Percentuali, grafici e analisi di dati ci aiutano a decifrare le tendenze ancorandole a basi oggettive e guidano le nostre scelte di acquisto
I dati possono davvero essere applicati a qualsiasi sfera della nostra vita, perfino a un settore così legato alla creatività come quello della moda? Secondo Madé Lapuerta, creatrice di Data, But Make It Fashion, sì. Laureata ad Harvard in ingegneria informatica, Lapuerta viene colpita dall’ispirazione di coniugare la sua conoscenza dei dati con la sua passione per la moda nel 2019. Questo accade subito dopo aver guardato “McQueen”, il documentario sulla vita e l’opera del designer. Tutto parte da una sua esigenza personale. Ovvero capire quali tra le varie tendenze di cui leggeva nelle riviste o sui social fosse reale, supportata da dei dati effettivi. Inizia, così, a fare esperimenti con dei modelli di riconoscimento delle immagini per individuare motivi ed elementi ricorrenti nelle collezioni dei brand e a postarle sui social. E in questo modo nascono così i suoi account Instagram e TikTok, @databutmakeitfashion.
La sua attività non si concretizza in quella che è, attualmente, la forma di analisi dei dati più diffusa nel sistema moda, ovvero il trend forecasting. I cui risultati sono sfruttati principalmente dai brand che, sempre di più negli ultimi anni, si basano sui report delle società che si occupano di questo tipo di analisi per stabilire quali elementi includere nelle prossime collezioni. Lapuerta non si focalizza sul futuro ma sul presente, analizzando quella che è la situazione attuale del mercato e del mondo dei consumatori.
Il suo è un approccio decisamente user-friendly. Evidenziato già dal format scelto per riportare i risultati delle sue analisi. Questi dati, infatti, sono resi con grafici e diagrammi estremamente comprensibili o addirittura creando post ironici e meme. Un esempio potrebbe essere quello di Blair Waldorf con sguardo ammiccante e intrigato e la scritta “Guardando la prima collezione di Alessandro Michele per Valentino”. Meme seguita da una carrellata di dati sui principali elementi presenti nei look della sfilata, con tanto di percentuali).

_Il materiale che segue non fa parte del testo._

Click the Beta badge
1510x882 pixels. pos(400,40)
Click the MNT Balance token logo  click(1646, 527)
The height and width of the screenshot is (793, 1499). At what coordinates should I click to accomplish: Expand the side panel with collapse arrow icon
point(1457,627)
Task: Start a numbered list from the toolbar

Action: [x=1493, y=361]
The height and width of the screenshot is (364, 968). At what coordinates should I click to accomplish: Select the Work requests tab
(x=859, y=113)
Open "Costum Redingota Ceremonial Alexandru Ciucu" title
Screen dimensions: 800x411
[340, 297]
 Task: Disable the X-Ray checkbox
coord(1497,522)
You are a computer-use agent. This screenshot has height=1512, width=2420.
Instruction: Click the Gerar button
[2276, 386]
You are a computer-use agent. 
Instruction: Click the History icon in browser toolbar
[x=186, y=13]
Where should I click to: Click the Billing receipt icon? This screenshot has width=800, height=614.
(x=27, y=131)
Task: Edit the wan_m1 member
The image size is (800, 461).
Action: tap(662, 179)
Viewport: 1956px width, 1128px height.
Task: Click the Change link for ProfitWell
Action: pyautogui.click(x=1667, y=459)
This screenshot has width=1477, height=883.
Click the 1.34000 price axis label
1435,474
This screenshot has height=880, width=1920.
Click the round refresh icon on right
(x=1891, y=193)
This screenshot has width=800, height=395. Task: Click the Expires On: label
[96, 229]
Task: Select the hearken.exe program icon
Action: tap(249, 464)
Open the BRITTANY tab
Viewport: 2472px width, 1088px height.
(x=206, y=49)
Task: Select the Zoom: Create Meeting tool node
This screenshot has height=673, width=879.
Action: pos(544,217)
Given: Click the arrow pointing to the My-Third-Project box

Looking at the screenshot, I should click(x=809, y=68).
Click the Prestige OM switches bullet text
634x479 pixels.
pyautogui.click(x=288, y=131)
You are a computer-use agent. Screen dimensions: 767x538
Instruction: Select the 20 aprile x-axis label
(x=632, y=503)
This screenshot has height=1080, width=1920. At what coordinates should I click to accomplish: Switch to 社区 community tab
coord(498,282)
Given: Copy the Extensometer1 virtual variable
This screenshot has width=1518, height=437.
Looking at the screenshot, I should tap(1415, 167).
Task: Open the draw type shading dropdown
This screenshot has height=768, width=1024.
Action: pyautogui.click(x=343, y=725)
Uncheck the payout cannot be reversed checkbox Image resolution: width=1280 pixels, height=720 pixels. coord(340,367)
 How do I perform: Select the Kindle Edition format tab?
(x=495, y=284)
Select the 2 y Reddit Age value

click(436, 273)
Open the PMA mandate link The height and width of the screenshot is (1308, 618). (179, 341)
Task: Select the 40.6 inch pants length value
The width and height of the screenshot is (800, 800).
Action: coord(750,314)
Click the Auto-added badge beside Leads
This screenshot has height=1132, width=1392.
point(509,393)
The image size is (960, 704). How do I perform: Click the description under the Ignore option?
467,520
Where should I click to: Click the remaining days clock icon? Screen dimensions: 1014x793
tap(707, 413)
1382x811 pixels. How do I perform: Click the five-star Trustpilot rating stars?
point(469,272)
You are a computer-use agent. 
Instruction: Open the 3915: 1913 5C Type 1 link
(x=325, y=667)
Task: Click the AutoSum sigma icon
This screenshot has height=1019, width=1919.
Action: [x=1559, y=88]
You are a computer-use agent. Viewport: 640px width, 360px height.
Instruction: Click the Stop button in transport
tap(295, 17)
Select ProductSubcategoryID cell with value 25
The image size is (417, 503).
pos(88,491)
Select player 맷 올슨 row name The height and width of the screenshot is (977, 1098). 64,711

Nell’approccio di Lapuerta i dati servono ad aiutarci a fare chiarezza. Ma anche ad ancorarci all’oggettività in un contesto in cui il mondo della moda è sempre più soggetto all’opinionismo. Un sistema in cui tante diverse personalità, più o meno attendibili e con un background culturale non sempre adeguato, si sentono in diritto di dire la propria su collezioni e sfilate. Il risultato di questa situazione? A volte non solo si rischia di dire cose scorrette o senza un reale fondamento. Ma anche che tante di queste figure vengono poi prese come punto di riferimento dal grande pubblico e che le opinioni soggettive di alcuni diventino un vero e proprio metro di giudizio del lavoro dei designer.
A questo si aggiunge l’incessante imperversare dei trend, che si susseguono con una velocità tale da risultare quasi inafferrabili. Anche perché è impensabile di poter acquistare sempre nuovi articoli per tenersi al passo con ogni tendenza che emerge ormai di settimana in settimana. Si pensi al trend della “Mob wife” che a inizio anno, nel suo periodo di picco, sembrava arrivato per durare a lungo e che invece ha subito una profonda ricaduta nel giro di poco.
Le analisi di Lapuerta aiutano i suoi followers a capire che cosa viene davvero apprezzato tra quanto si è visto nelle sfilate e che cosa è indossato realmente. In questo modo i trend non sono più qualcosa di astratto, ma sono calati in una dimensione di oggettività e, dunque, di maggiore attendibilità. Per analizzare un trend, Lapuerta parte dall’osservazione della collezione di un brand, passando in rassegna ogni look.
Poi applica dei codici da lei elaborati combinando un’attività di tagging manuale con l’utilizzo di software di riconoscimento delle immagini. Questo le serve per ottenere la percentuale esatta con cui trend o articoli si presentano nella collezione. Per comprendere un trend, analizza un campione di circa venti collezioni. Un altro strumento che utilizza è Google Trends. Questo tool aiuta a capire che cosa le persone cercano su Internet per ricavare risultati relativi a ciò che effettivamente interessa al pubblico.
Data But Make It Fashion si presenta come un progetto estremamente interessante per il suo approccio innovativo. Evidenzia quanto i dati ci possano aiutare nella vita di tutti i giorni e nelle nostre scelte di consumo, svestendoli di quell’alone di astrusità che spesso li accompagna e rendendoli decisamente friendly e a portata di tutti. Non per niente la popolarità di Lapuerta è in crescita costante: con un seguito complessivo di circa 566.000 followers sui due account social. Una serie di quattro libri auto pubblicati (“The Little Book of Big Fashion Data”) e un sito in fase di costruzione. Lapuerta sta iniziando a ricevere riconoscimenti anche dai brand, con inviti ad assistere alle sfilate delle Fashion week di settembre 2024 a Milano e Parigi.
Con Data, But Make It Fashion i grandi numeri non solo non ci fanno più paura, ma diventano degli alleati capaci di guidare le nostre scelte di stile all’interno del mare magnum di collezioni, trend e dictat dei vari influencer, dimostrando che anche la matematica può essere glamour.